═════ ENTRIES SHOWN

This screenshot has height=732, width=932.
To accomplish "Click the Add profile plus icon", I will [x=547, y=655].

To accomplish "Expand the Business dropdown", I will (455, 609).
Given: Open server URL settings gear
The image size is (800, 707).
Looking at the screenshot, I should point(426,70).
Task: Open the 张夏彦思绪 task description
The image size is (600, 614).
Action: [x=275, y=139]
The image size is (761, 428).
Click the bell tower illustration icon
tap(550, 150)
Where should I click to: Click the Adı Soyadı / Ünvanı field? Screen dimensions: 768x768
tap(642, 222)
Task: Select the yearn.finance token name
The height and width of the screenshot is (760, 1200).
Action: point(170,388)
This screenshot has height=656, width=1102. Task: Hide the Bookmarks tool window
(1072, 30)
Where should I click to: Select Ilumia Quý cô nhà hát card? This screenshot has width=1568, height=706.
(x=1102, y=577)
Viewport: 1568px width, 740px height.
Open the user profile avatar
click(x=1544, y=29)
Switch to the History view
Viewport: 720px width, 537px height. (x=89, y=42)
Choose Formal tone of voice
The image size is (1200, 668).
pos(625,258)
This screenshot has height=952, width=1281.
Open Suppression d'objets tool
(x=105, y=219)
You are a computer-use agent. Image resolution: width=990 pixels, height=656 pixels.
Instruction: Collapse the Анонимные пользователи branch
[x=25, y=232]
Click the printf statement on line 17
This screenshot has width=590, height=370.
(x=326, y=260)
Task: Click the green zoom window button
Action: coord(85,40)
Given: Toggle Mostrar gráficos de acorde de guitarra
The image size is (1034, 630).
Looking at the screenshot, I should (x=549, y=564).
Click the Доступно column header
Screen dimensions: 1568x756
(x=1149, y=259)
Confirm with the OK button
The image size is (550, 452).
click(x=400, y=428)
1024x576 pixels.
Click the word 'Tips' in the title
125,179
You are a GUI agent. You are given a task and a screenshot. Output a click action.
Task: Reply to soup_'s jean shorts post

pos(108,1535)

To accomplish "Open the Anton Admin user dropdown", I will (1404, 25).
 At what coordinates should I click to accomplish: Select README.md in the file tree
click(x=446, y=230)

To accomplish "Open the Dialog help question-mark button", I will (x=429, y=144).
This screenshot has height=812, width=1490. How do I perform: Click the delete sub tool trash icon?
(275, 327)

══════════

Please write the entries out again exactly as they stand.

This screenshot has height=732, width=932.
To accomplish "Click the Add profile plus icon", I will [x=547, y=655].

To accomplish "Expand the Business dropdown", I will (455, 609).
Given: Open server URL settings gear
The image size is (800, 707).
Looking at the screenshot, I should point(426,70).
Task: Open the 张夏彦思绪 task description
The image size is (600, 614).
Action: [x=275, y=139]
The image size is (761, 428).
Click the bell tower illustration icon
tap(550, 150)
Where should I click to: Click the Adı Soyadı / Ünvanı field? Screen dimensions: 768x768
tap(642, 222)
Task: Select the yearn.finance token name
The height and width of the screenshot is (760, 1200).
Action: point(170,388)
This screenshot has height=656, width=1102. Task: Hide the Bookmarks tool window
(1072, 30)
Where should I click to: Select Ilumia Quý cô nhà hát card? This screenshot has width=1568, height=706.
(x=1102, y=577)
Viewport: 1568px width, 740px height.
Open the user profile avatar
click(x=1544, y=29)
Switch to the History view
Viewport: 720px width, 537px height. (x=89, y=42)
Choose Formal tone of voice
The image size is (1200, 668).
pos(625,258)
This screenshot has height=952, width=1281.
Open Suppression d'objets tool
(x=105, y=219)
You are a computer-use agent. Image resolution: width=990 pixels, height=656 pixels.
Instruction: Collapse the Анонимные пользователи branch
[x=25, y=232]
Click the printf statement on line 17
This screenshot has width=590, height=370.
(x=326, y=260)
Task: Click the green zoom window button
Action: coord(85,40)
Given: Toggle Mostrar gráficos de acorde de guitarra
The image size is (1034, 630).
Looking at the screenshot, I should (x=549, y=564).
Click the Доступно column header
Screen dimensions: 1568x756
(x=1149, y=259)
Confirm with the OK button
The image size is (550, 452).
click(x=400, y=428)
1024x576 pixels.
Click the word 'Tips' in the title
125,179
You are a GUI agent. You are given a task and a screenshot. Output a click action.
Task: Reply to soup_'s jean shorts post

pos(108,1535)

To accomplish "Open the Anton Admin user dropdown", I will (1404, 25).
 At what coordinates should I click to accomplish: Select README.md in the file tree
click(x=446, y=230)

To accomplish "Open the Dialog help question-mark button", I will (x=429, y=144).
This screenshot has height=812, width=1490. How do I perform: Click the delete sub tool trash icon?
(275, 327)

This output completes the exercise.